FILED UNDER: US Politics, , , , , , ,
James Joyner
About James Joyner
James Joyner is Professor and Department Head of Security Studies at Marine Corps University's Command and Staff College. He's a former Army officer and Desert Storm veteran. Views expressed here are his own. Follow James on Twitter @DrJJoyner.

Comments

  1. ogged says:

    I definitely don’t think Novak committed a crime. The quote from him makes it sound like he was talking to a senior official who outed Plame. That’s the crime.

  2. JohnC says:

    D’oh! I’m sure the CIA hadn’t thought about this when they pressed for charges to be investigated! They must be slapping their heads at being cleverly out witted by Novak. Old man McGreevy sure beat out those meddling kids this time.

  3. James Joyner says:

    I can’t imagine that “outing” an agent who isn’t covert is a crime.

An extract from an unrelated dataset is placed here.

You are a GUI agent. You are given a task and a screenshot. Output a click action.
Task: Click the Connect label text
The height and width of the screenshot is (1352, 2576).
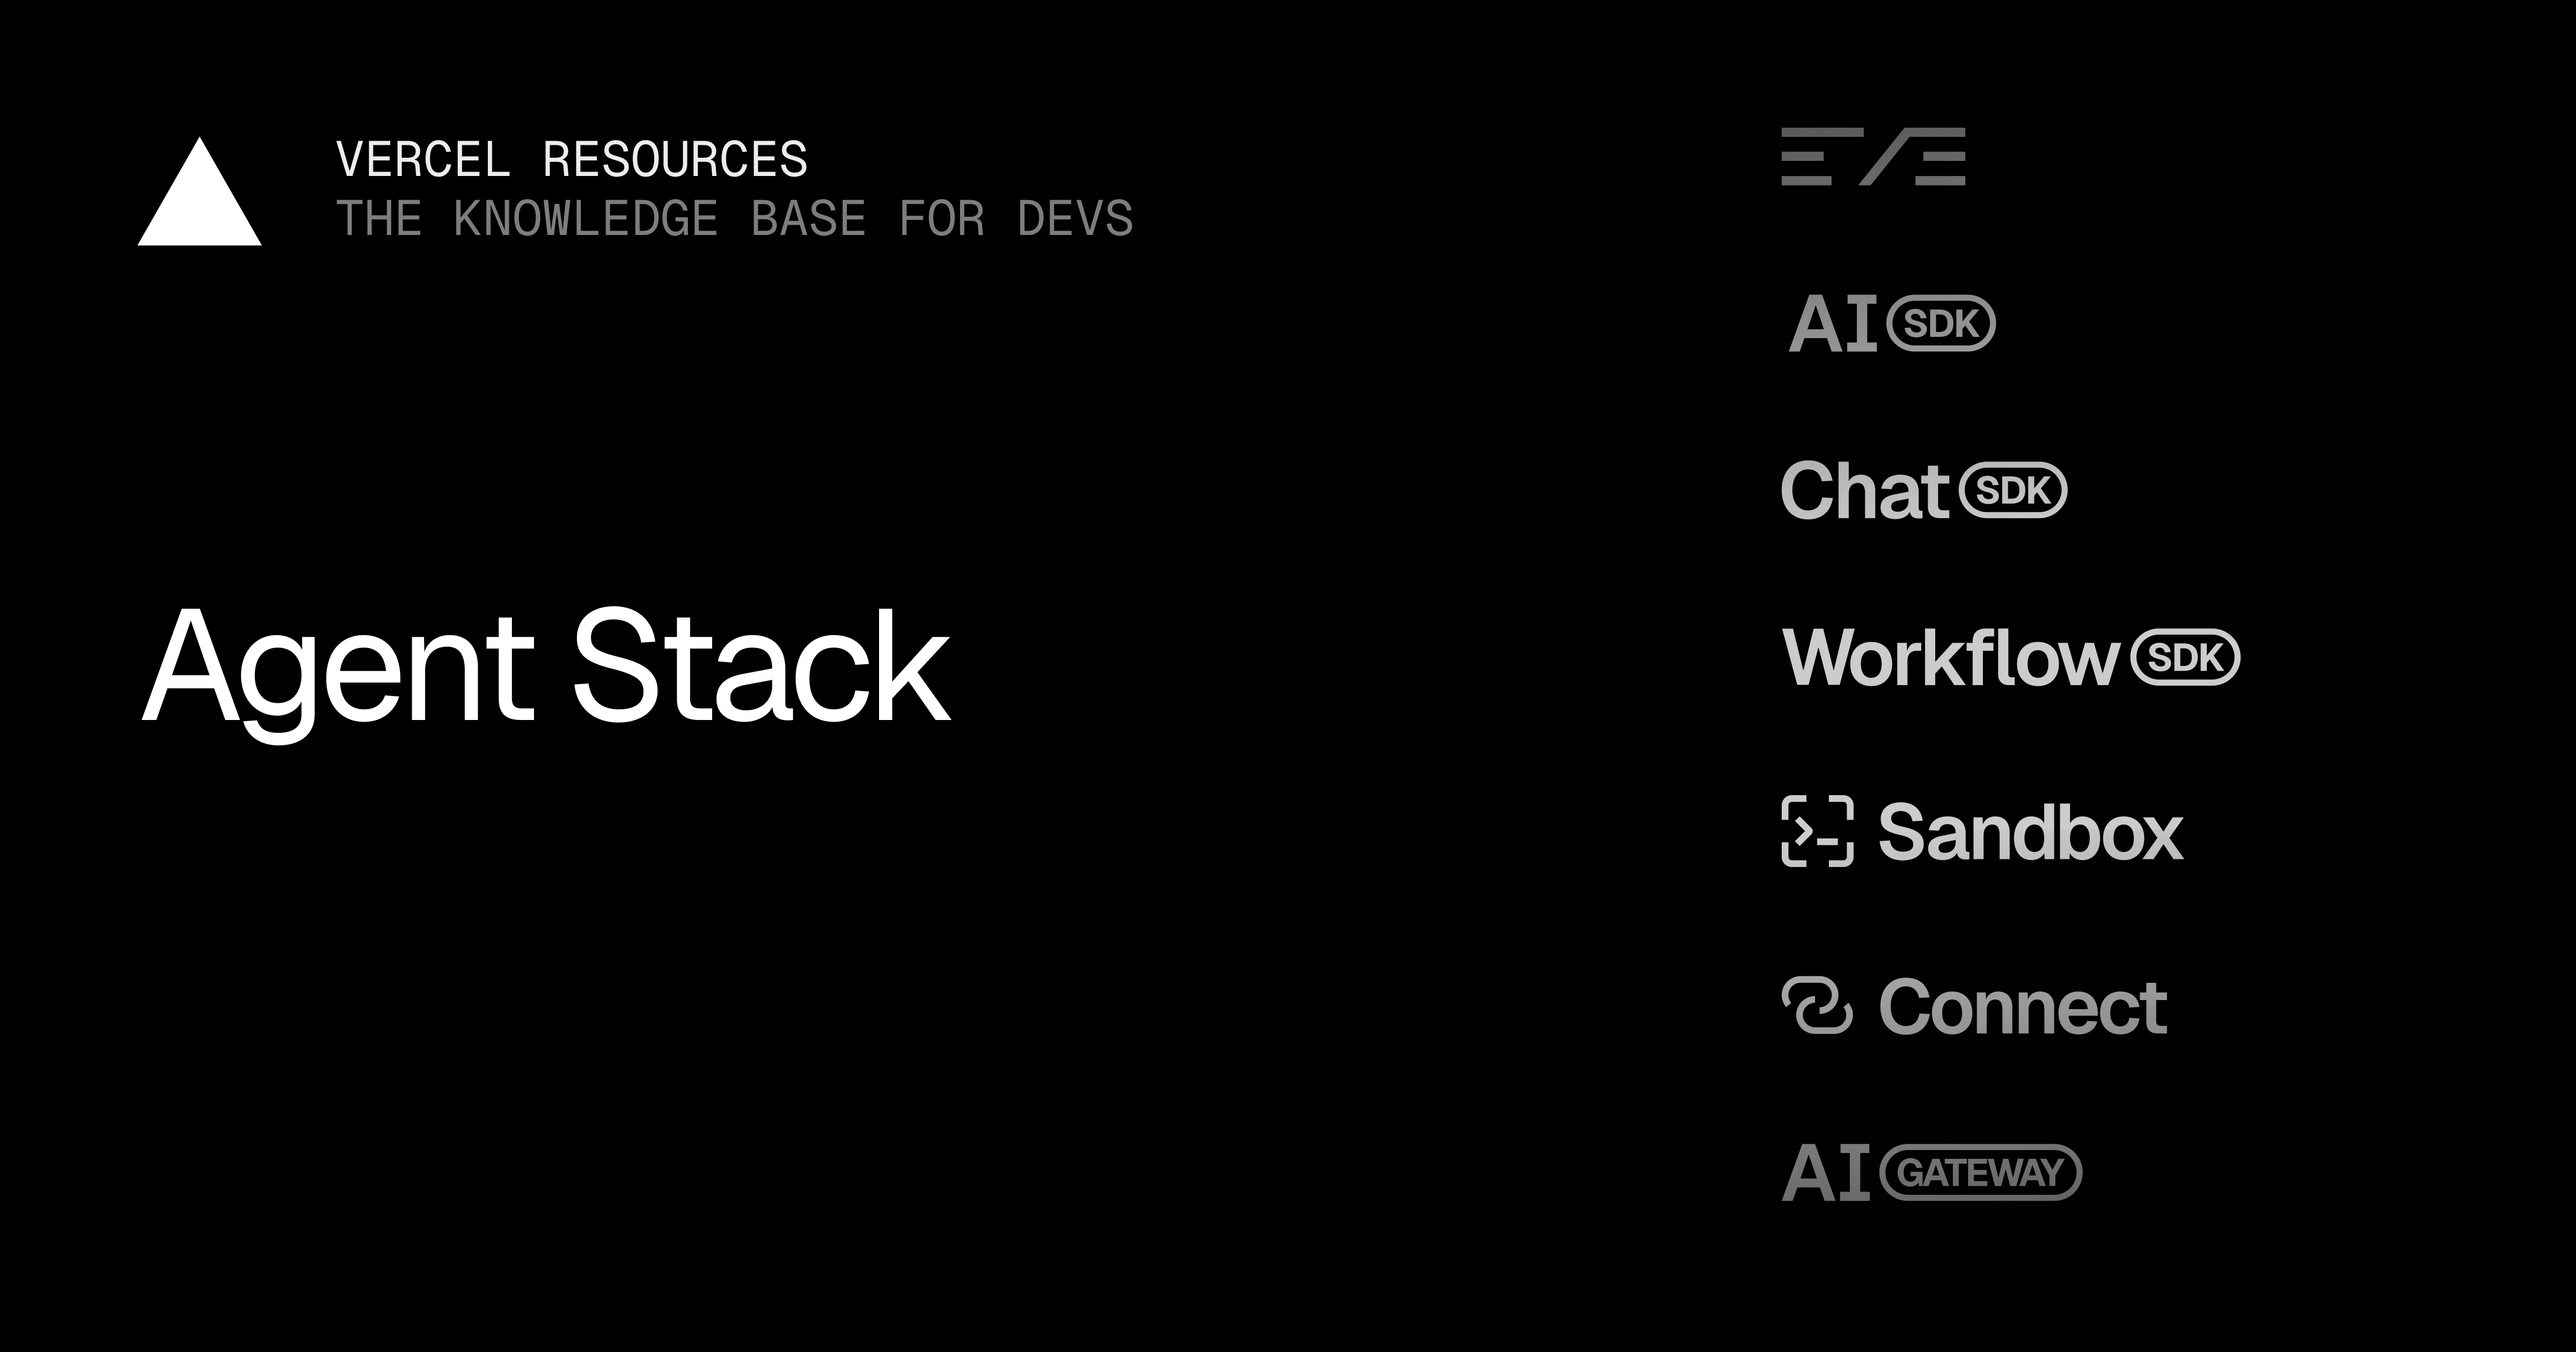[x=2022, y=1007]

  4. How can Plume be an agent who needed her identity kept secret if on her husband’s bio (http://www.mideasti.org/html/bio-wilson.html) it clearly states who he’s married too including her maiden name?

  5. James Joyner says:

    Sean,

    Not sure exactly, since it’s incredibly murky what her status was. I know we have people–as does everyone–who work as “themselves” but ostensibly as diplomatic personnel attached to an embassy but are in reality field agents. But one would think that would still be classified as a “covert” agent–and the story now says she wasn’t that. I dunno.

  6. Steven says:

    JohnC,

    From what I have been reading, there was not an attempt by the CIA to press charges, per se, but a memo was sent (one of about 50 such memos this year) if “there may have been an unauthorized disclosure”. See this at PoliBlog, for example (amongst numerous other postings).

    At this point, I am still not sure who (in terms of rank) gave Novak the info and what their motives were, and I still hold out the very real chance something sleazy or even illegal took place. Still, thus far the evidence that a major scandal has broken out is rather scant. It seems that some Dems heard that Karl Rove might have been involved, and they went a bit nuts before having sufficient facts.

    I still see this as developing.

  7. Anonymous says:

    does’nt this contradict the washington post story by Allen & Priest where the claim made was that Robert Novak was one of 5 or 6 reporters who were called by the “senior administration officials” to leak the name of the CIA operative?

  8. I’m waiting to see when the other reports come out into the open. That none have come to the surface makes me wonder.

  9. Anonymous says:

    It seems that the main sources of this “scandal” are changing their story every day, back tracking their blame, etc. (both Novak and Wilson are retracting previous comments about senior officials, etc.). Political partisans like Drumm got ahead of themselves trying to get a scandal cooking and will probably end up looking like the hateful, vile filled people they really are.

    The easiest thing to do would be to put Novak under oath and have him tell what happened. As Instapundit noted this is not against the 1st, but probably wouldn’t happen due to pressure from the press itself. In the mean time, this story seems to become less and less of an inssue.

  10. Bwahaha says:

    BWAHAHAHA! Still believe it’s the end of story?